Sunday, May 20, 2012
Taxi cab moment or the freak out spiral
A few weeks ago, I participated in the Things I'm Afraid to Tell You link up and started off writing about a memory I had involving a taxi right when Alex was getting out of the hospital, but at the end of the post, realized that what I was really writing about was Alex's accident.
Writing that post was really good for me (thank you creature comforts for giving me the inspiration!) and I have come to refer to other things since then as a "taxi cab moment."
Let me explain. Ultimately, I freaked out in my story about not being able to hail a cab- kind of an insignificant thing right? And yet how many times have I done that in my life? Just the other day I was freaking out about new neighbors moving in. I know it's normal but it's a change that I don't have control over. There it is- control. I'm starting to realize that those seemingly minor freak outs are not actually freak outs about that seemingly minor thing. They are triggered by not having control in that moment which sends me into an a freak out spiral about not having control about life.

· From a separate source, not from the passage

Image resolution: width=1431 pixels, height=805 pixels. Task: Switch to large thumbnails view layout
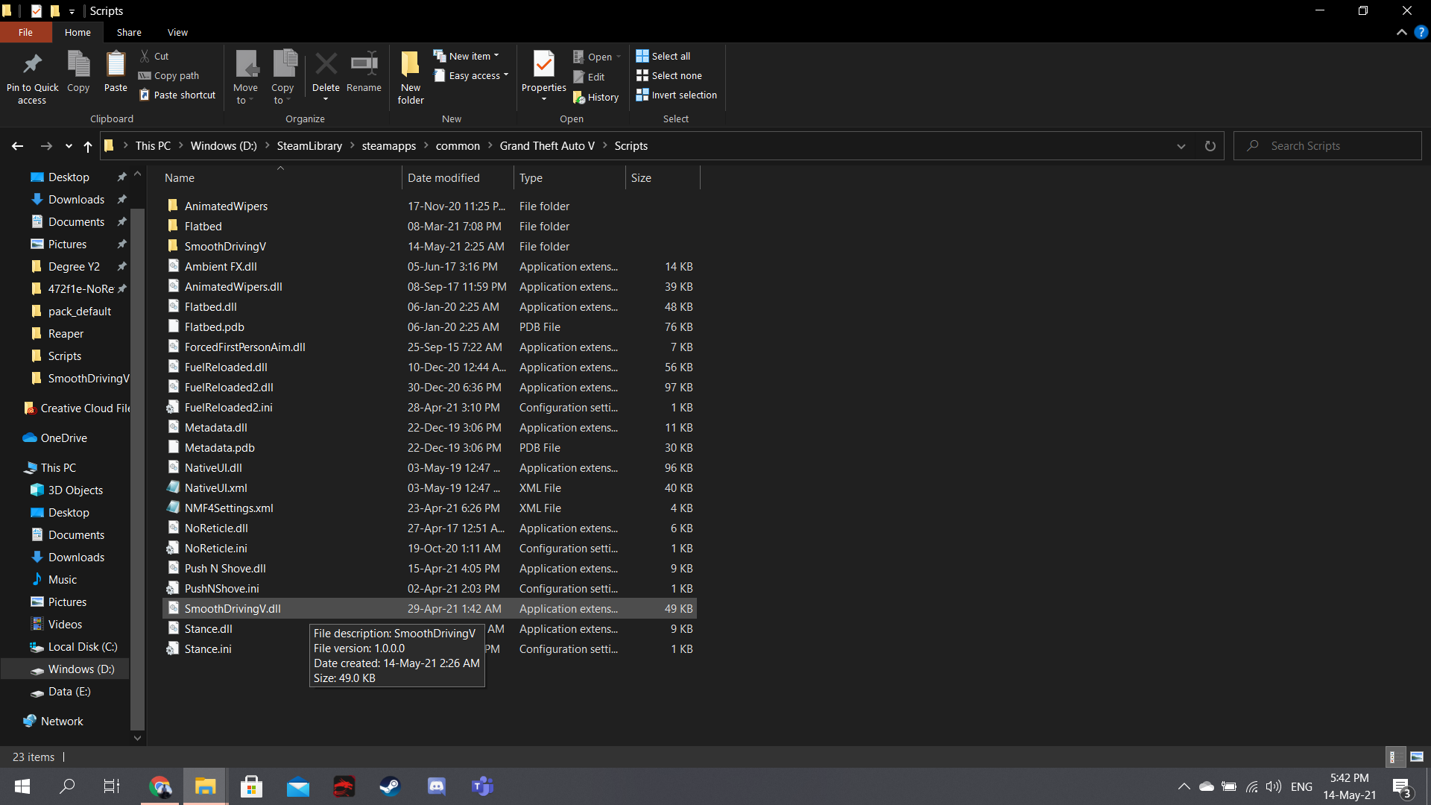(x=1417, y=757)
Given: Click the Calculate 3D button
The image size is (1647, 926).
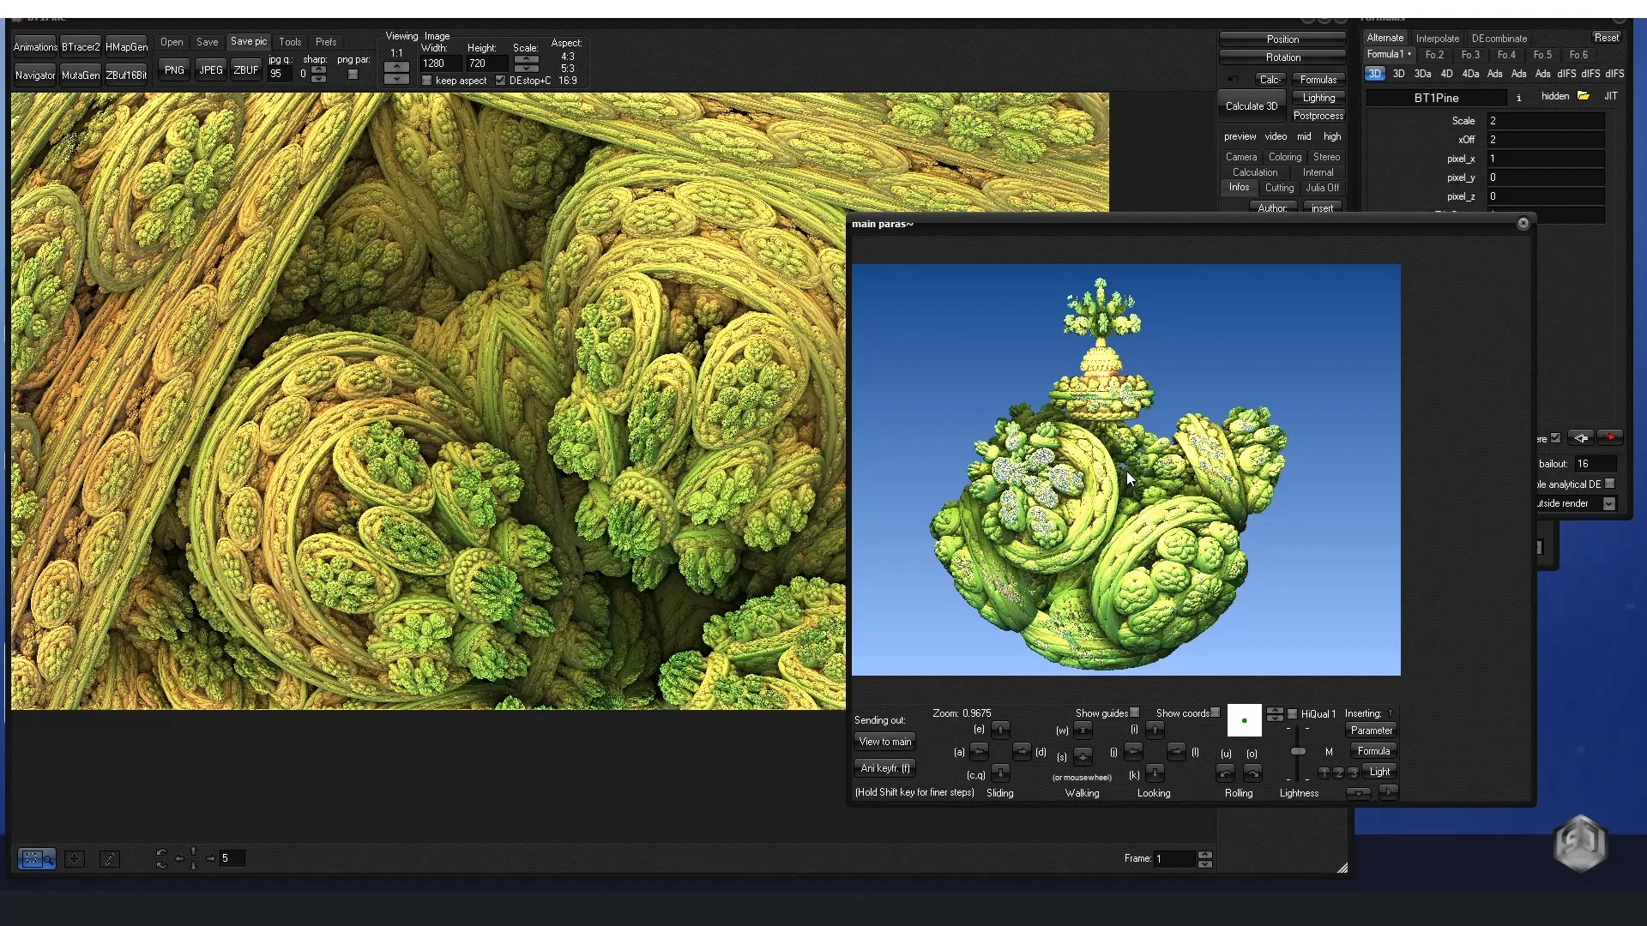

Right now for me, my control freak out spiral always comes back to Alex's accident- the biggest thing in my life that I feel like I have no control over. And the thing that I've realized works is talking about it- with Alex especially. The other night when I was having my taxi cab moment about the new neighbors moving in downstairs, I stopped for a second and realized that all of the anxiety I was feeling wasn't really about them at all. It was just triggering buried anxiety. So I told Alex and we started talking, and before I knew it we were just talking about the accident. Really talking about it. Not talking about surgeries or current pain but just what it's meant for both of us, how it's made us feel on different levels.
The conversation did not miraculously heal Alex or undo the fact that the accident ever happened but it made me feel really good. I don't feel better. I'm still not where I want to be, but I feel like I know what to talk about when I'm feeling anxious about something insignificant now, and that's a teeny tiny piece of control that I'm going to hold on to tight and try to remember to use.
I'm curious readers, do you find yourself in taxi cab moments too? How do you deal with gaining back a little sense of control or just letting go completely? I'd love to hear your tips, tricks and stories about this sort of thing.